Psoriasi, dal 31 ottobre disponibile un nuovo farmaco per forme moderate o gravi

a cura di Giovanna Manna
data pubblicazione 03 Nov 2018 alle ore 6:39am

E’ disponibile dal 31 ottobre, un nuovo farmaco in grado di spegnere l’infiammazione e di aiutare a contrastare i sintomi della psoriasi.

Patologia autoimmune che causa una sorta di cortocircuito nel nostro organismo, spingendo il sistema immunitario ad aggredire alcune proteine che si trovano nella cute. La pelle poi reagisce all’infiammazione con la proliferazione di cellule che producono la cheratina, originando così placche con squame bianche che tutti conosciamo bene e che sono il sintomo più evidente della psoriasi.

Ebbene, ad oggi, non esiste ancora una vera e propria cura per sconfiggere questa patologia, ma solamente terapie che consentono di tenere a bada la psoriasi. Di recente però gli studiosi sono riusciti a mettere a punto dei farmaci che sono in grado di bloccare le molecole che causano l’infiammazione, fermando la formazione delle placche. Fra questi medicinali biologici abbiamo anche il guselkumab, un trattamento in grado di inibire l’interleuchina 23 (IL-23), la proteina del sistema immunitario causa della patologia.

L’Agenzia Italiana del Farmaco ha acconsentito all’utilizzo del guselkumab solo con prescrizione medica nei casi di forme di psoriasi più gravi o moderate. Il medicinale viene iniettato tramite una siringa sotto cute, e dopo circa 4 settimane, viene fatta un richiamo con un’altra iniezione. La terapia continua con un’altra somministrazione effettuata ogni 8 settimane.

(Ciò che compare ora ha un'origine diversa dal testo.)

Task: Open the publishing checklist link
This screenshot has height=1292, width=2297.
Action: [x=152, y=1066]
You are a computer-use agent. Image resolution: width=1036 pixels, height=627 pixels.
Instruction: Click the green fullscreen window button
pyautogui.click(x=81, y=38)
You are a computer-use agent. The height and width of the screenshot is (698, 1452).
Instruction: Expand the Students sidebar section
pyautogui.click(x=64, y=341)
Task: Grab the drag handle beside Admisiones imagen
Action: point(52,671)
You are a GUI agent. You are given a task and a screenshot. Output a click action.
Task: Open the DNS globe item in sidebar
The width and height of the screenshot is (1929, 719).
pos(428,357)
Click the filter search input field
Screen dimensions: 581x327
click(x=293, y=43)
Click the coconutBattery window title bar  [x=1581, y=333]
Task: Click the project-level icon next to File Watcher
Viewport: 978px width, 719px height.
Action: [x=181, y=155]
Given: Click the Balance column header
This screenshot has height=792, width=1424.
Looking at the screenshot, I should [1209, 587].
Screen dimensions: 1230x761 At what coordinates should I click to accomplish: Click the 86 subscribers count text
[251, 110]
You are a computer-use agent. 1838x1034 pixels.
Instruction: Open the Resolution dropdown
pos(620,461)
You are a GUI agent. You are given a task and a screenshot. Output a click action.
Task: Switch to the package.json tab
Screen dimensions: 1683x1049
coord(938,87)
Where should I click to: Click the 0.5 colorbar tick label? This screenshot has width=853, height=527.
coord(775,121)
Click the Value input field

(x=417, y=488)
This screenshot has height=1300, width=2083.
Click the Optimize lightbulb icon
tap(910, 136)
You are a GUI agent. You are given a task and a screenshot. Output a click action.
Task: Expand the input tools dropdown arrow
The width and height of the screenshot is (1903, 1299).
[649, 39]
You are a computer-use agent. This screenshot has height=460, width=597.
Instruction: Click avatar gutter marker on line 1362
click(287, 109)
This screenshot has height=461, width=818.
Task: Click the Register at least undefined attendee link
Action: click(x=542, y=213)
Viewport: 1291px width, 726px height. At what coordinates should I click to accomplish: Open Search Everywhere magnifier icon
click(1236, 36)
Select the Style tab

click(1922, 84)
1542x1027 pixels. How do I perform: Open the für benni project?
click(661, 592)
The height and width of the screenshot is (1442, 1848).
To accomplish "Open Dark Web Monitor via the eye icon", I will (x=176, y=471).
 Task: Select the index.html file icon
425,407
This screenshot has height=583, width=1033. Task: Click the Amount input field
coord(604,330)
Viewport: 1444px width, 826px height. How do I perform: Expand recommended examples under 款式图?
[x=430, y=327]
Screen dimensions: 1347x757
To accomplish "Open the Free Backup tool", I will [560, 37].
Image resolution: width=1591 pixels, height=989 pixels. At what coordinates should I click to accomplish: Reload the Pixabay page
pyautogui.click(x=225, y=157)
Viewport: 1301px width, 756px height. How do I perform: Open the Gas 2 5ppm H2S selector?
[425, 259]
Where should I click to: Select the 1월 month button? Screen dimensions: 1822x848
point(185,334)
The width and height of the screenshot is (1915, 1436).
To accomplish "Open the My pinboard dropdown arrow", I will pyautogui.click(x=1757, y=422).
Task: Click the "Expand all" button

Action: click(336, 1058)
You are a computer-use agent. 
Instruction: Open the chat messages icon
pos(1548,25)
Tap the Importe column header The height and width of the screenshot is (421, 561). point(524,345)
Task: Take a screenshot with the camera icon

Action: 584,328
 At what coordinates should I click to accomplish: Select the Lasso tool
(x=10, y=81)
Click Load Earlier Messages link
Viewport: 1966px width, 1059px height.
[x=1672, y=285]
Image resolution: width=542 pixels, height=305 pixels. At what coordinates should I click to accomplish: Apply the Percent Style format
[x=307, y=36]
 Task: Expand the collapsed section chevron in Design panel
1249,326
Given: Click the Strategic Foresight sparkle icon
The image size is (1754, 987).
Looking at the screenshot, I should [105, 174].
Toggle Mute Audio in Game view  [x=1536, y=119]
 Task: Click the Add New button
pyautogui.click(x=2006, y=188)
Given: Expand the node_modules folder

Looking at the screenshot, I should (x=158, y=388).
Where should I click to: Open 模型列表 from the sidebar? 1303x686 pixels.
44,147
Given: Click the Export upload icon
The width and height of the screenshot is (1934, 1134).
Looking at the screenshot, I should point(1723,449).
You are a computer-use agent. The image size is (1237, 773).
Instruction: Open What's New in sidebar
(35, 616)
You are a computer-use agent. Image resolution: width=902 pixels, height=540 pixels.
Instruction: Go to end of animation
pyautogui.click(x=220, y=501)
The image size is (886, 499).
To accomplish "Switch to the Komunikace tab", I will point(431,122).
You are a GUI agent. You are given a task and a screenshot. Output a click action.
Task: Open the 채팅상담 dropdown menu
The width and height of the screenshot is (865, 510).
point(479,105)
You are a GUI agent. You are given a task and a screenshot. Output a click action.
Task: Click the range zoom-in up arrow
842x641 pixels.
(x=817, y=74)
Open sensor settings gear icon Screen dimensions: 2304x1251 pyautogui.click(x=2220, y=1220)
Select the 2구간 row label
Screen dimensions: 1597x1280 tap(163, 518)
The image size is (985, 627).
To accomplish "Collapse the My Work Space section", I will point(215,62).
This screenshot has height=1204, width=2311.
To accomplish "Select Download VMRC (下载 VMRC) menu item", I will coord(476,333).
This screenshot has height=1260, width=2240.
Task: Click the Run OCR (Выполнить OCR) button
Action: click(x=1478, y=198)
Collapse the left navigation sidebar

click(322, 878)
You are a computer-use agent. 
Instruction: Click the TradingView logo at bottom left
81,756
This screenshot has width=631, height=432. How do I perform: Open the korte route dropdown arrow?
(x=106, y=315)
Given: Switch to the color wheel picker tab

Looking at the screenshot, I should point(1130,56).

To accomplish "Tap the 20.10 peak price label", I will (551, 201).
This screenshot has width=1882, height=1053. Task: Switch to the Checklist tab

Ma come funziona questo farmaco? Il medicinale è in grado di bloccare IL-23, stabilizzando la produzione delle citochine e inibendo il processo infiammatorio. Le sperimentazione svolte sino ad oggi hanno dimostrato che il farmaco risulta efficace sin dalla sua prima applicazione e i suoi effetti possono durare anche da 6 mesi ad un anno.